### Provided data ###

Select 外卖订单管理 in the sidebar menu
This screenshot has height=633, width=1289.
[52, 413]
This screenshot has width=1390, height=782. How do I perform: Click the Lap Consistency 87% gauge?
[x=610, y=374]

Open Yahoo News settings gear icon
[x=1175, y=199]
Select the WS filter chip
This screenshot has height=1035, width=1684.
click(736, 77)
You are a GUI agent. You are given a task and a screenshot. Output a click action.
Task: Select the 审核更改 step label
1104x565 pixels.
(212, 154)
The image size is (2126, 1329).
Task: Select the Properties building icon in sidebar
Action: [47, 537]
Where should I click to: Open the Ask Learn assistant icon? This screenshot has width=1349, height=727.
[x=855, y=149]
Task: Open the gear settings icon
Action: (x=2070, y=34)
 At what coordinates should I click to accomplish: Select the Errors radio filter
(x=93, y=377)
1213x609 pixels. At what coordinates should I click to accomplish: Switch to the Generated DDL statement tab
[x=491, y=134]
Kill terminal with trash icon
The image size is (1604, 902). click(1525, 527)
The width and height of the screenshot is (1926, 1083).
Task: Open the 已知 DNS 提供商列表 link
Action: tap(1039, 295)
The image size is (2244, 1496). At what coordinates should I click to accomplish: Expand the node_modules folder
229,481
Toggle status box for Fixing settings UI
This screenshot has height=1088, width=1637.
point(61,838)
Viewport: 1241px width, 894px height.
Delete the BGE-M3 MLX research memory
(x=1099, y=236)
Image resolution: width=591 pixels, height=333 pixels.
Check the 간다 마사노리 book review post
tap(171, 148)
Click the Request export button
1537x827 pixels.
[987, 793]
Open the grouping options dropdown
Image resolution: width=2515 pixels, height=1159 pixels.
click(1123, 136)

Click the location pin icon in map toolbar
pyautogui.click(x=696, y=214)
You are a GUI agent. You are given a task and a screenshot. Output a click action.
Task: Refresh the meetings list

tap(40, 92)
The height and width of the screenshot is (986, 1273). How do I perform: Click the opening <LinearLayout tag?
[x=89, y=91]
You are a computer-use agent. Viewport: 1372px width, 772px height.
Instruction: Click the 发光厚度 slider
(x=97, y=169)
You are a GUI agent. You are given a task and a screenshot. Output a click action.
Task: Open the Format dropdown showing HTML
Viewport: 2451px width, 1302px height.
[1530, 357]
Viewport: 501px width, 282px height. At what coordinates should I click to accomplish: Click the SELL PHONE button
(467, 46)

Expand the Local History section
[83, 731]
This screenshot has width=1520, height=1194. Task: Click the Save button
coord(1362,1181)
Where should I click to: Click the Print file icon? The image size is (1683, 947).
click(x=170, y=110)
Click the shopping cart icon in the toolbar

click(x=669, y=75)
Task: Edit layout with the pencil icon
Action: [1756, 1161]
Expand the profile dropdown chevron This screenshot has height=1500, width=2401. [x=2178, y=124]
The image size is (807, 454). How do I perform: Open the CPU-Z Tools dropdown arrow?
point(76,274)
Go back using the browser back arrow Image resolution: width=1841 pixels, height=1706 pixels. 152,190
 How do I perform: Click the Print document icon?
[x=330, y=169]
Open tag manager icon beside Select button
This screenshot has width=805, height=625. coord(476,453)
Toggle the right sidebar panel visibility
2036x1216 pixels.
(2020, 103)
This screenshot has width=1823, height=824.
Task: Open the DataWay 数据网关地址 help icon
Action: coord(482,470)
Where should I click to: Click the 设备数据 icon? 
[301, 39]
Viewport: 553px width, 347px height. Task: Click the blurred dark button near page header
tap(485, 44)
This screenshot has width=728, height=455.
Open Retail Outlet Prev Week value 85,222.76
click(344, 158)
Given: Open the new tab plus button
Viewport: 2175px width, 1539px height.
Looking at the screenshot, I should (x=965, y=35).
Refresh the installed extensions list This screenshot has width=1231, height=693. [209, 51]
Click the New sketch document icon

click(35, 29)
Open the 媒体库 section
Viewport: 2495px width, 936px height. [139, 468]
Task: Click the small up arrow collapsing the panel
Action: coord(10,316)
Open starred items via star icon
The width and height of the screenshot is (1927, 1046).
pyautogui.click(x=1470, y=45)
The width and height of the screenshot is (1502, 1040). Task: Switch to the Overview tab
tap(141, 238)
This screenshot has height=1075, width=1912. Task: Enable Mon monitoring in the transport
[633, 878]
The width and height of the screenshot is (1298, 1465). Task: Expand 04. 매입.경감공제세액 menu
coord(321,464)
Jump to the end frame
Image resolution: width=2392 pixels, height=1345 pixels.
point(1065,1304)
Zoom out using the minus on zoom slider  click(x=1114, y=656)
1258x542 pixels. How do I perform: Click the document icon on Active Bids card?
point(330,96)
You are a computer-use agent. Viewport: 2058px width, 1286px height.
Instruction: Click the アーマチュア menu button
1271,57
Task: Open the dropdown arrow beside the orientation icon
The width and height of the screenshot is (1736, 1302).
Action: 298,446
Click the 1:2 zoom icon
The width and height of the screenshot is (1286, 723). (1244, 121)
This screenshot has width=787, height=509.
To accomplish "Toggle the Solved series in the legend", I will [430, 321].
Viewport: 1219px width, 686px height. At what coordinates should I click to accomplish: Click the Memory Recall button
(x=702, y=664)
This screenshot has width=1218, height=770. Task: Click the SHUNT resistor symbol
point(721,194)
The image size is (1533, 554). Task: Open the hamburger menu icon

###

→ Brief: Exactly how many lines of the material contain the word "computer"? Write the number alone.

→ Task response: 2